# Lean mean hedgie sewing machine!



## zorropirate (Aug 13, 2010)

So today I was a lean mean hedgie sewing machine!! OH MY!!!

Sewed 33 recycled liners and 3 hedgie bags this afternoon for the 'Grove'... 27 liners more to go tomorrow and 60 ??? snuggle sacks??

Goodness!!! I feel like a loon sewing so many rectangles!!! HAHAH.

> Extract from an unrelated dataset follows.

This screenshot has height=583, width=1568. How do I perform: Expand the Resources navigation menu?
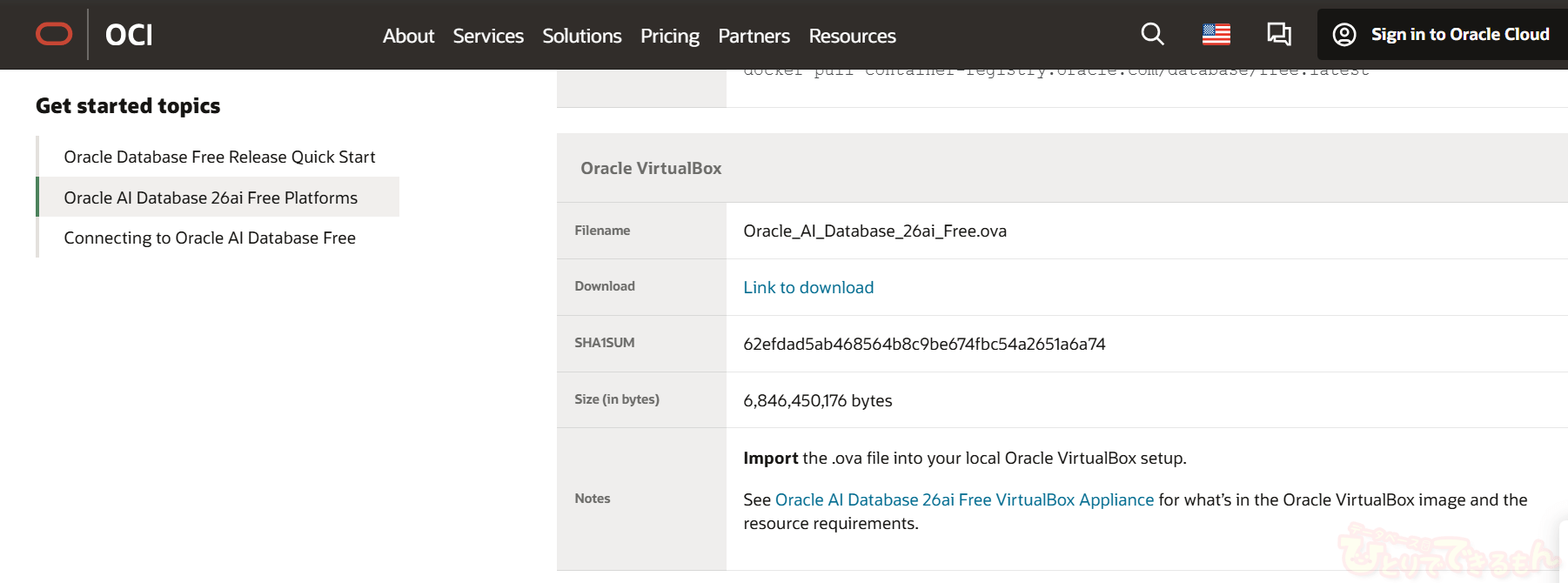tap(852, 36)
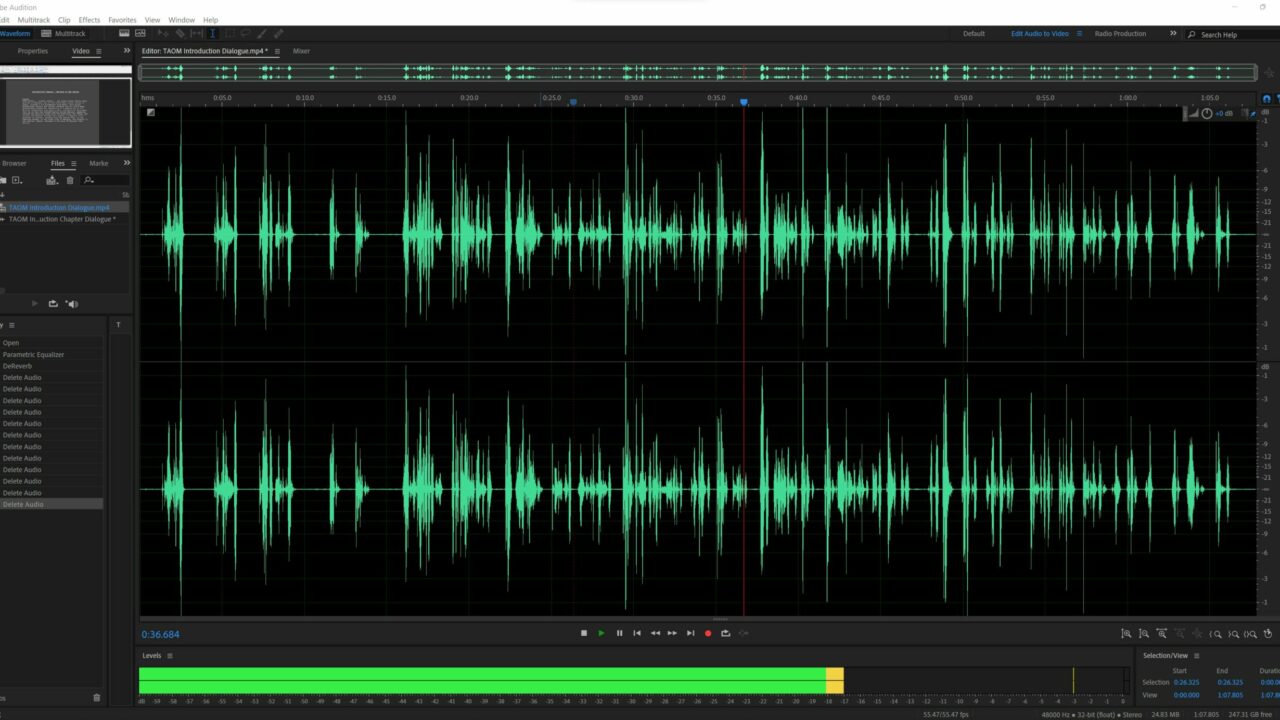Click the trash icon in the Files panel

click(70, 180)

What is the most items anyone else has sewn in an afternoon for a hedgie?? I know previously I went on a binge when I got Daisy and did 16 liners in a day...


----------



## TeddysMommy (Apr 24, 2011)

I did 5 for Teddy Bear in one afternoon, and I thought that was tiring! Good Luck, you are a great sewer


----------



## farmgirl (May 15, 2011)

WOW! do you sell them? or do you just stocking up? :lol:


----------



## zorropirate (Aug 13, 2010)

Previously I've only ever taken commissions for blankets and doll clothes... but with my sudden "extended vacation" time on my hands... well I think I'll be stocking my etsy shop and figuring out shipping prices in the coming weeks.


----------



## farmgirl (May 15, 2011)

whats your etsy shop!?


----------



## gogrnny1955 (Jul 6, 2011)

Can I ask what kind of sewing machine you use ?
My Janome just up and died on me in the middle of sewing a liner for my
young granddaughters hedgie.  
I'm looking to buy a new machine in a couple more weeks when I have enough for a decient
one.
Thanks


----------